IWA Authentication is slow when using NTLM
search cancel

IWA Authentication is slow when using NTLM


Article ID: 166666


Updated On:


ProxySG Software - SGOS


Users reported that access to the internet via the ProxySG appliance was slow. A packet capture (pcap) revealed that the slow down occurred after the browser sent the NTLM login string to the ProxySG, with the ProxySG taking more than 5 seconds to respond. Additional packet captures at the BCAAA server showed many errors from the DC after the BCAAA server made the RPC query to the DC. For example:

DCERPC    Bind_ack: call_id: 1 Unknown result (3), reason: Abstract syntax not supported

The pcap also showed a delayed DC response time of about 200 ms seconds.

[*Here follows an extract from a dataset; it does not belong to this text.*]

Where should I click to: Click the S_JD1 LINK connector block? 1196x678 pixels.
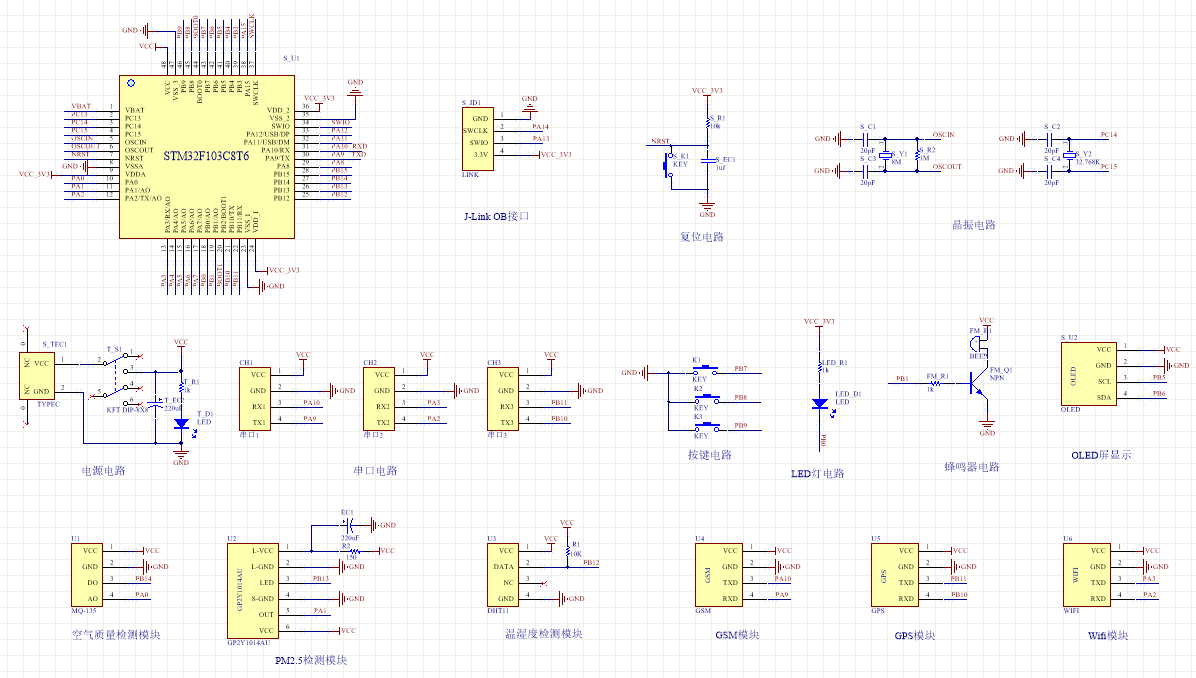(476, 139)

In addition, the BCAAA debug log showed many delays in Windows RPC queries as shown in the following example:


2011/04/15 18:02:49.208 [5488] AcceptSecCtxt: pCtx=ead098 tLen=224 tId=b63ea sn=b63ea ct=700
2011/04/15 18:02:49.849 [5488] AcceptSecCtxt returns  0x0 LastError 0

This shows that there was over 600 ms of delay from the DC, between the AcceptSecCtxt and AcceptSecCtxt returns. These messages are written immediately before and after BCAAA calls the Windows AcceptSecurityContext API (netlogon). This is the API that BCAAA calls to validate Windows credentials.

When comparing the pcap with a different BCAAA server that did not have this symptom, the error did not appear and responses were within 10 ms., which indicates that the slowness was caused by the DC.


nltest /SC_RESET:<domain name>\unreachableep;   This resets the secure channel to the specified domain controller (DC).

By using this command on the BCAAA server (it is a member of domain server) to point to a faster DC and  restarting BCAAA, authentication times return to normal ranges within 20 ms.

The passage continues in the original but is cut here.